British counter-terror police are aiding a probe into what caused the critical illness of a former Russian double agent in Salisbury.
Metropolitan Police assistant commissioner Mark Rowley confirmed that his specialists were supporting the investigation into why Sergei Skripal fell ill at The Maltings shopping centre on Sunday afternoon.
The Kremlin has denied suggestions Russia poisoned the 66-year-old, who was convicted in the country of spying for MI6 in 2006. It was alleged that he disclosed the names of several dozen Russian agents working in Europe.
When asked about speculation in the British press that Russia had been involved, Kremlin spokesman Dmitry Peskov said: “It didn’t take them long.”
Mr Skripal’s illness was “a tragic incident”, he added.
The Kremlin has said Moscow is “always open for cooperation” regarding the British investigation, which Mr Rowley described as a “very unusual case”.
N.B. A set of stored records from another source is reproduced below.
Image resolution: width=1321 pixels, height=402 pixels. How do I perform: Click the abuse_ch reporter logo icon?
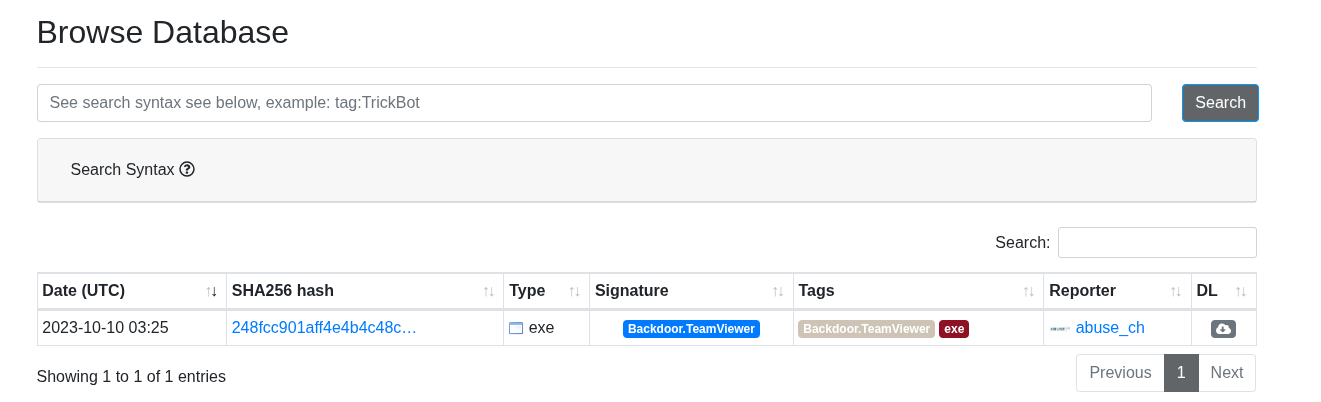[x=1060, y=328]
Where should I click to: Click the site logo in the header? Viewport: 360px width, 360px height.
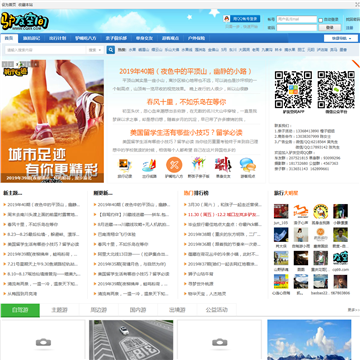coord(25,21)
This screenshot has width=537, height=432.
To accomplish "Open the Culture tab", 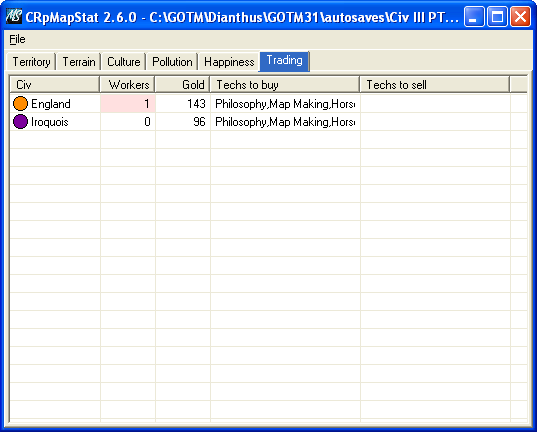I will pos(124,62).
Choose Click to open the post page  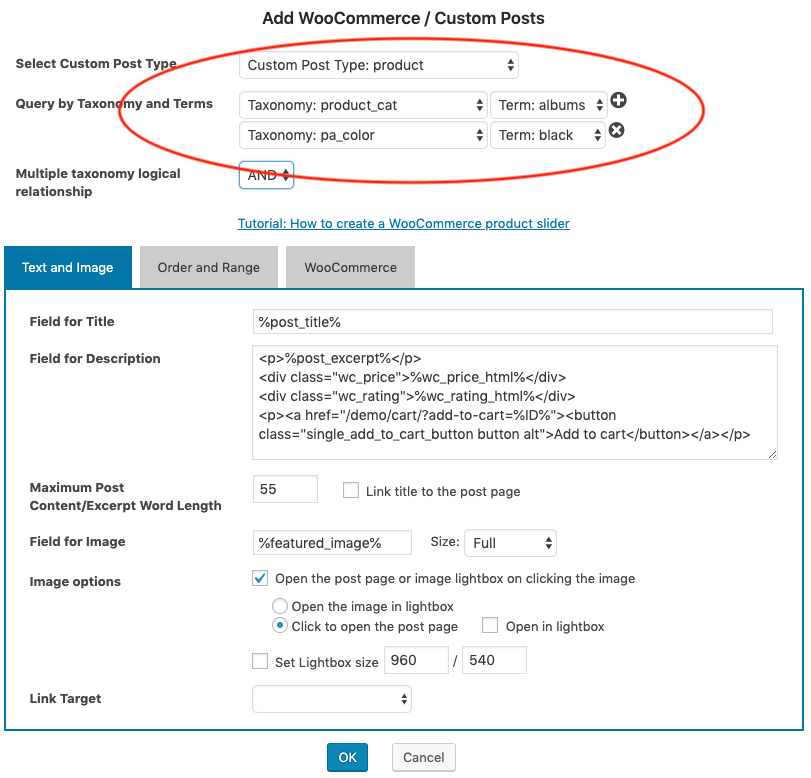pyautogui.click(x=280, y=626)
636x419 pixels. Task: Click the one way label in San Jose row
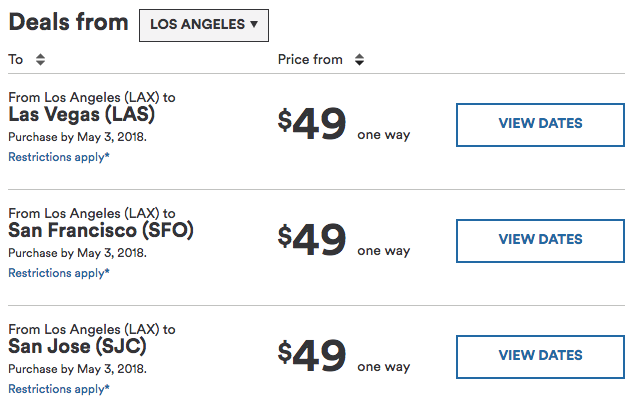(383, 367)
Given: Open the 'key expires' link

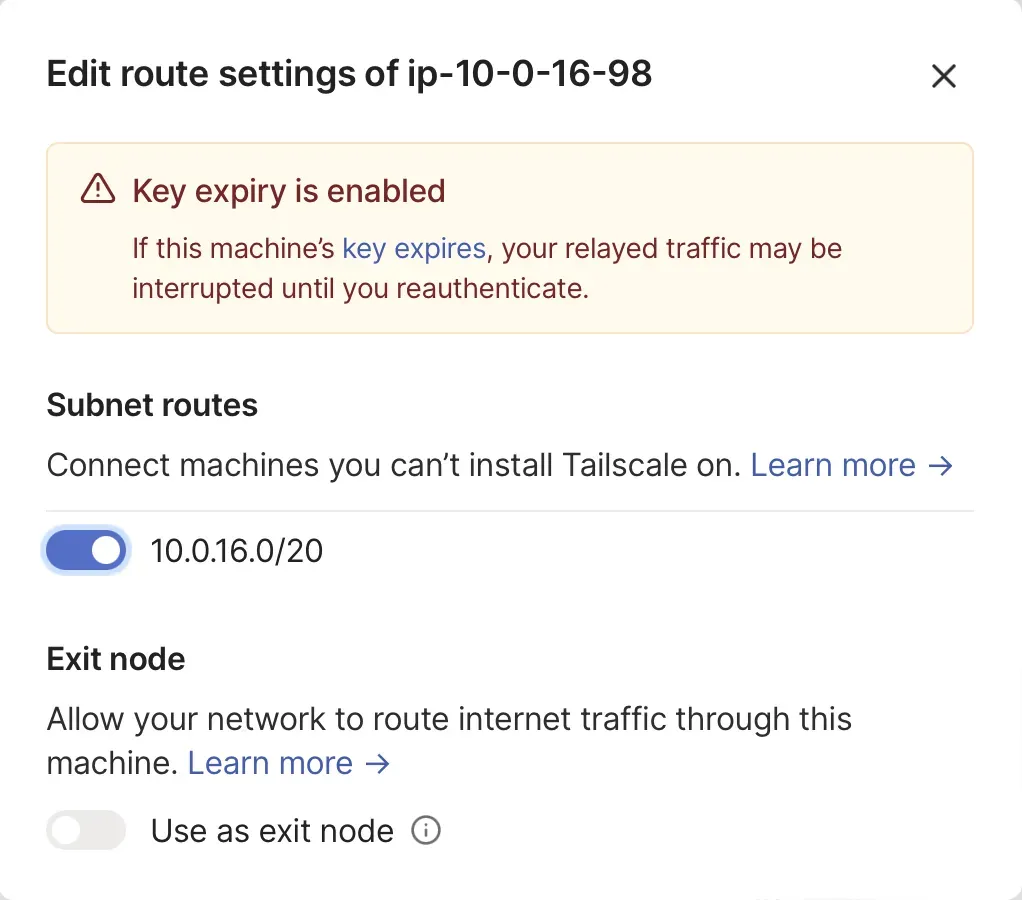Looking at the screenshot, I should pyautogui.click(x=414, y=248).
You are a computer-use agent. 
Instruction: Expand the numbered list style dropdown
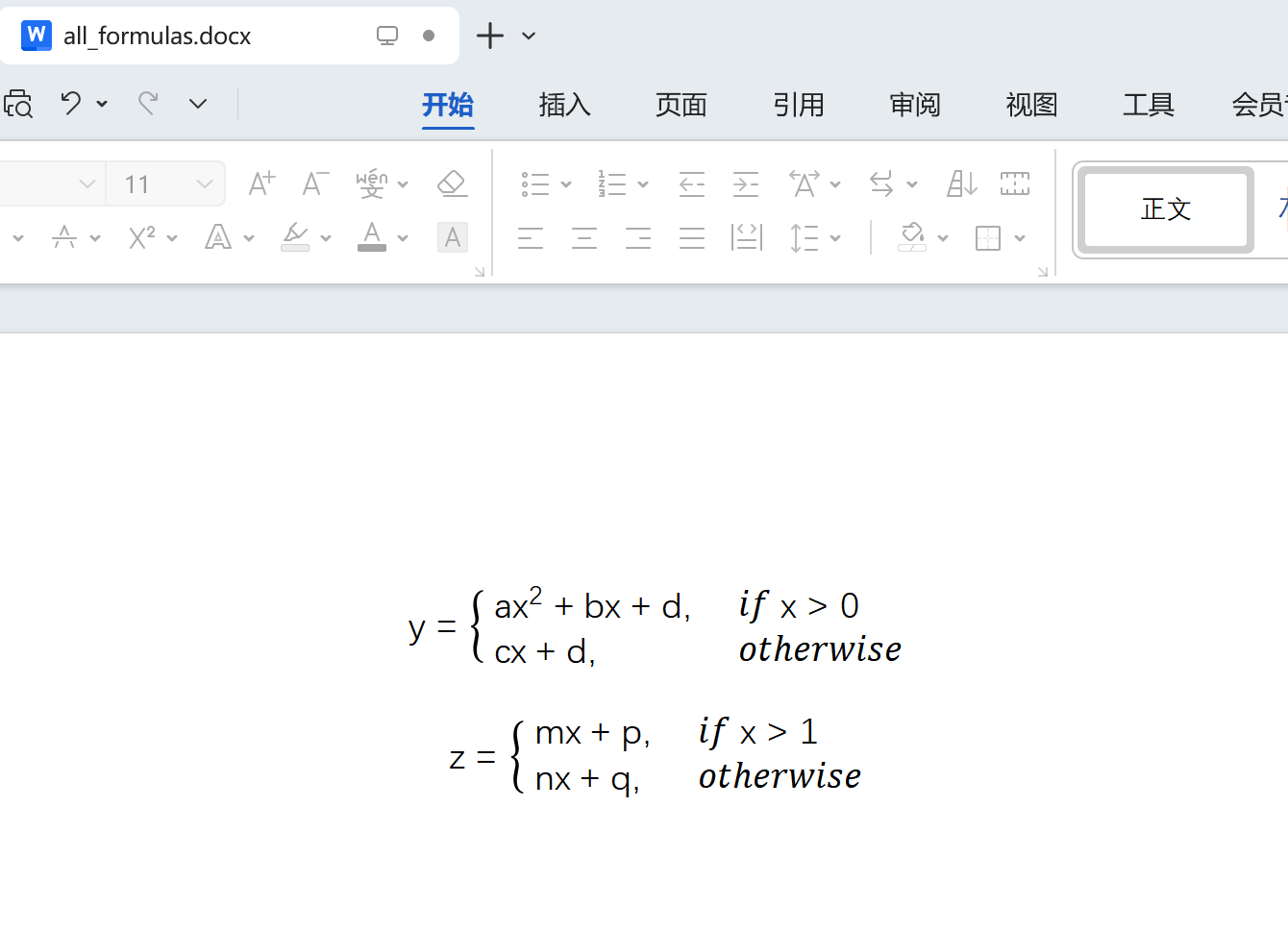tap(642, 183)
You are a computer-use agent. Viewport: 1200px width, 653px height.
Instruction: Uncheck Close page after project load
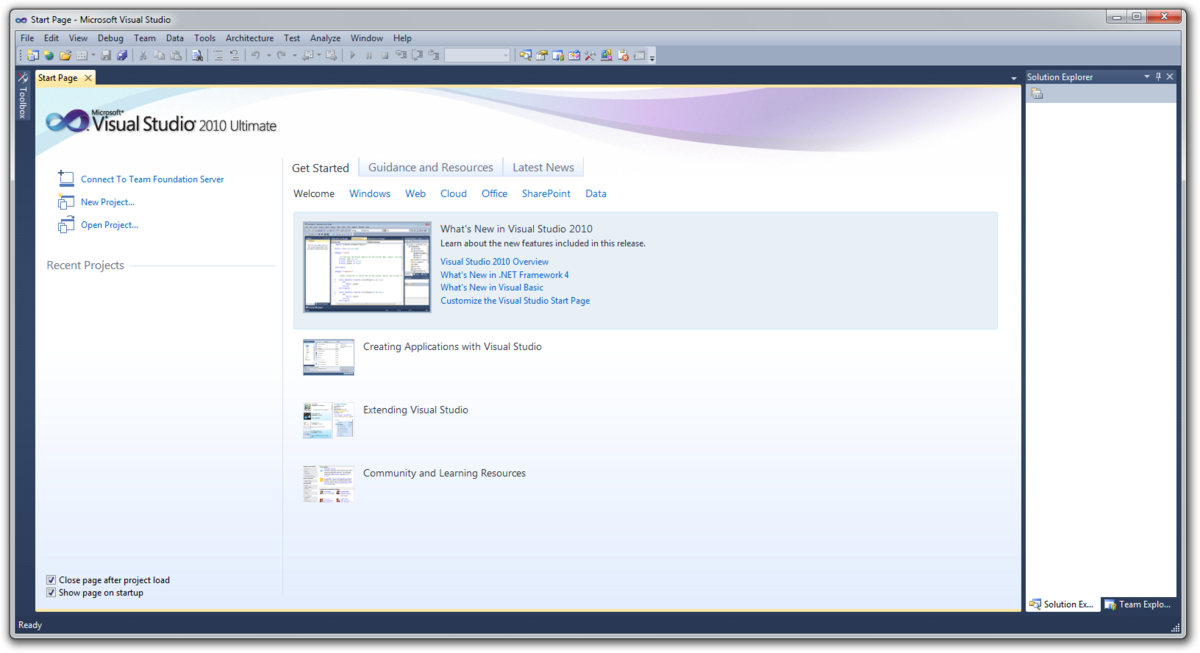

“Clearly it’s a very unusual case and the critical thing is to get to the bottom of what has caused this incident as quickly as possible,” he told BBC Radio 4’s Today programme.
“As you would expect, the specialist resources that sit within the counter-terrorism network that I coordinate across the country and other partners are working with Wiltshire Police to get to the bottom of that as quickly as possible.”
He told BBC Radio 4’s Today programme: “If you look back at other cases like (Alexander) Litvinenko, if necessary we will bring that investigation into the counter-terrorism network.
“At the moment the key is, though, to get to the bottom of what caused this.”